Es la hora de la kermesse heroica,

Alguien capaz de crear
Vidas rebeldes, el título con el que se estrenó en España Los inadaptados, es una película‑metáfora en la que la vida de los personajes se confunde con la de los actores. Con guion del dramaturgo Arthur Miller, John Huston rodó un extraño western crepuscular en blanco y negro en el que los caballos habían sido sustituidos por camionetas. Vidas rebeldes se convierte, por tanto, en el canto de cisne de un Hollywood que ya no existe, en el retrato decadente de una generación de estrellas que ha envejecido mal y pronto. En este sentido, recuerda a El crepúsculo de los dioses (Sunset Boulevard, Billy Wilder, 1950), donde Gloria Swanson interpretaba a la inolvidable Norma Desmond, una leyenda del cine silente caída en el olvido.
El rodaje de Vidas rebeldes no fue fácil, pero el resultado obtenido por Huston es magnífico, si bien su labor ha sido eclipsada por la leyenda que rodea a la película: Clark Gable murió pocos días después de finalizar el rodaje; es la última película de Marilyn Monroe y supone una de las últimas actuaciones importantes de Montgomery Clift. Eli Wallach y Thelma Ritter completaban un reparto en estado de gracia. La fotografía en blanco y negro de Russell Metty, la música de Alex North y los paisajes del desierto de Nevada se combinaban a la perfección en esta obra maestra orquestada por Huston, con Arthur Miller moviendo los hilos del guion detrás de las cámaras.
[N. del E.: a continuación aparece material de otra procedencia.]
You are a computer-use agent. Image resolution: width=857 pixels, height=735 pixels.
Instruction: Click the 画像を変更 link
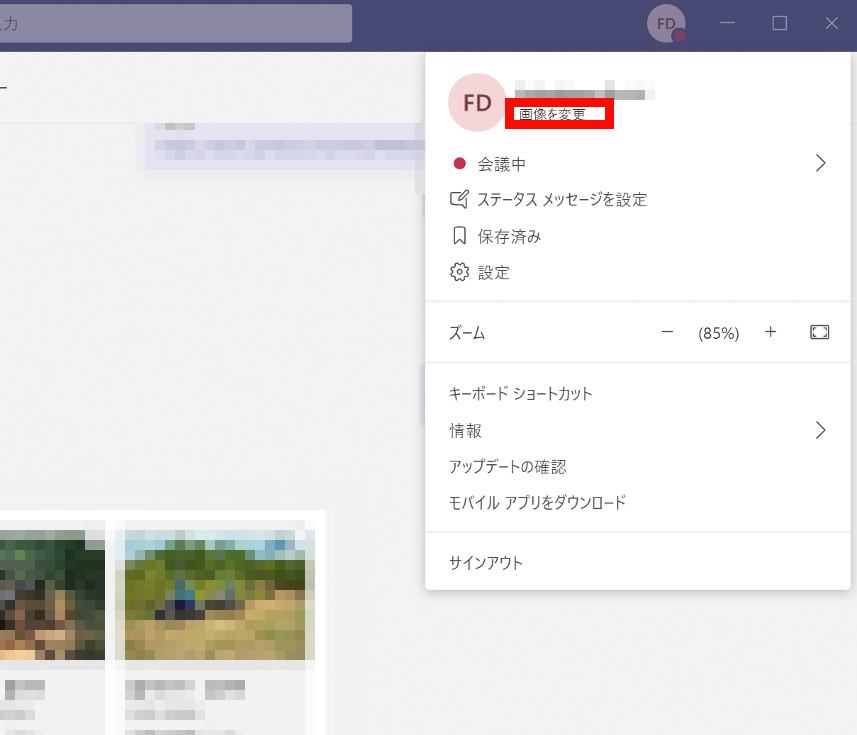tap(553, 114)
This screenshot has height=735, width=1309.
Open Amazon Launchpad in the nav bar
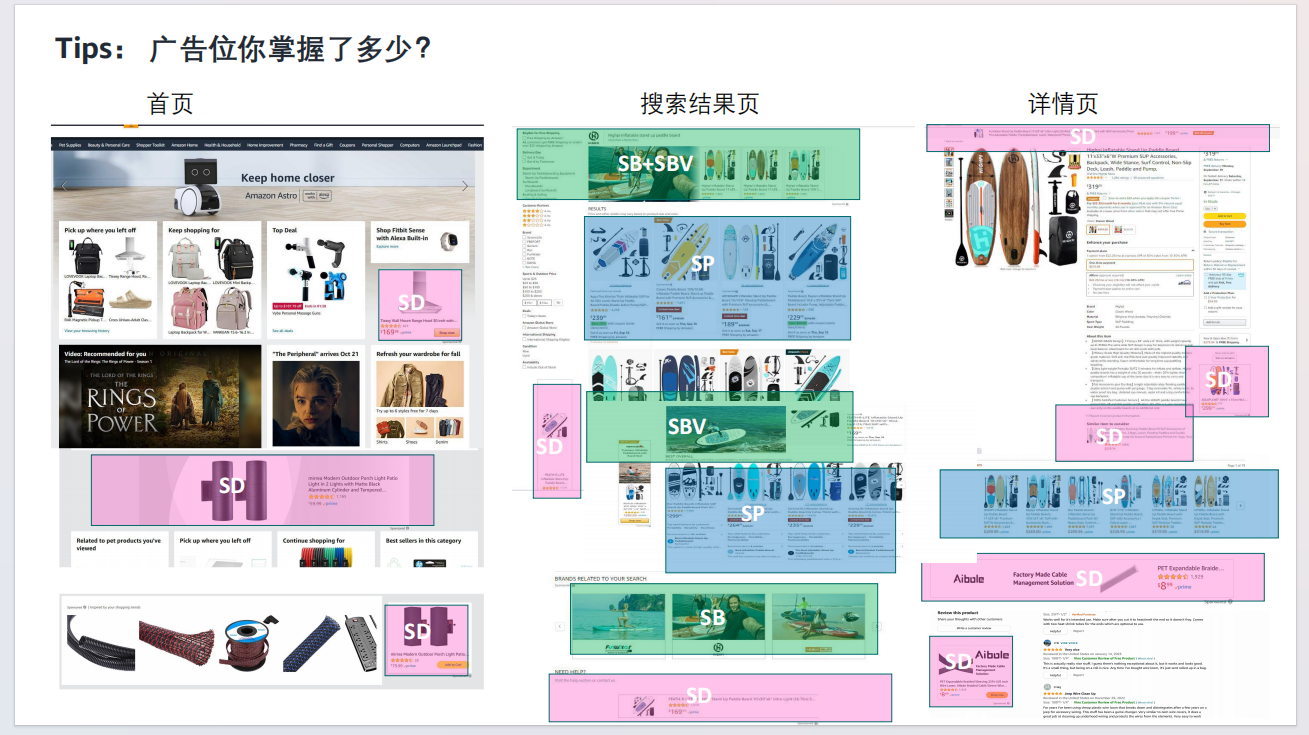(444, 145)
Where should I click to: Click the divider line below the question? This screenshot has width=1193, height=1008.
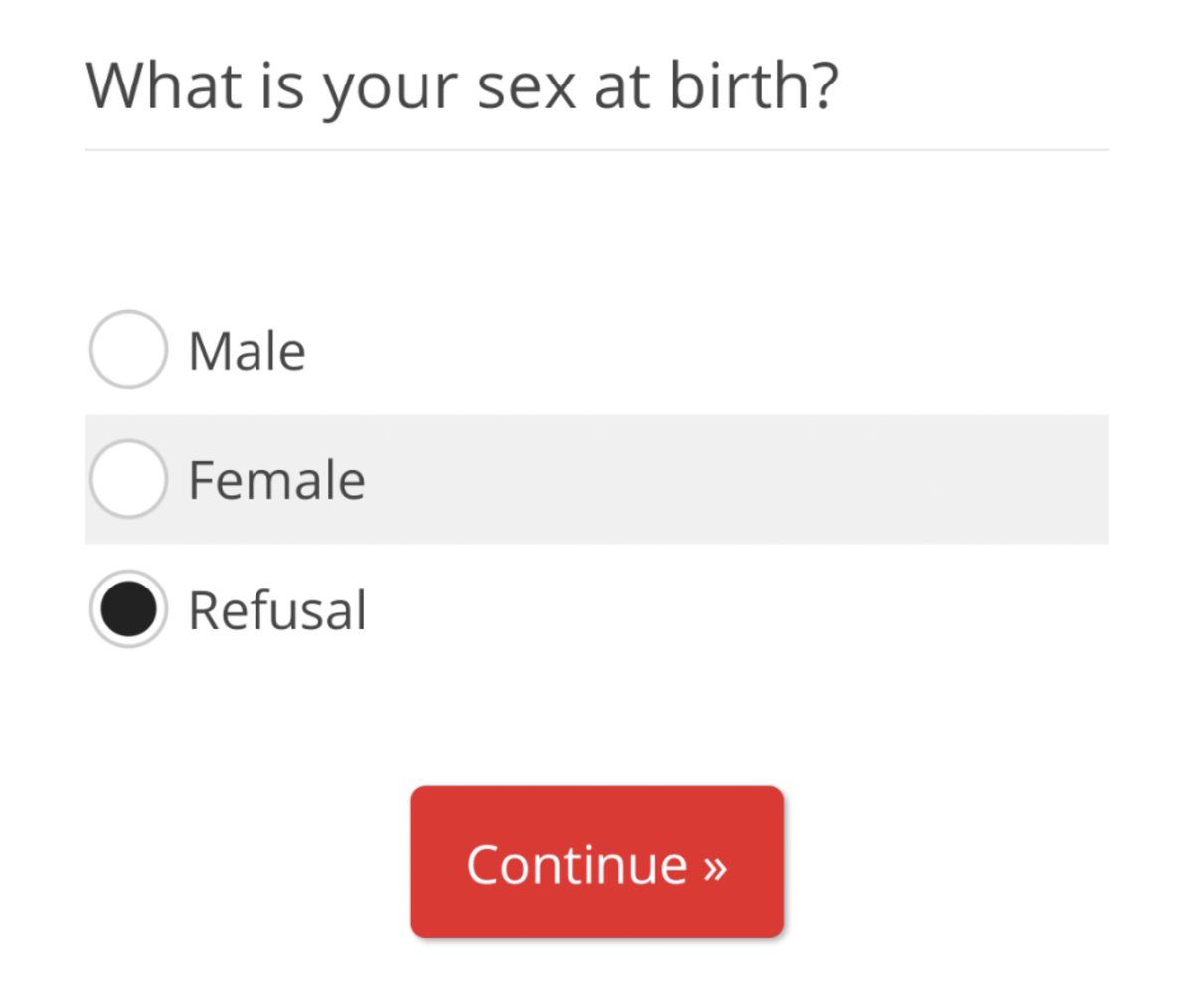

Vidas rebeldes no es una película maldita ni inacabada, pero sí un film que vaticina, en cierto modo, el triste final de sus tres protagonistas. Como en buena parte de la filmografía de Huston, emergen temas como la derrota y el fracaso. La figura del perdedor, del inadaptado (de los inadaptados, en realidad, pues todos los personajes lo son), se convierte en el eje que articula la historia. Con desesperación y amargura, los personajes de Vidas rebeldes huyen hacia delante, pero lo único que les aguarda al final de su huida es un precipicio.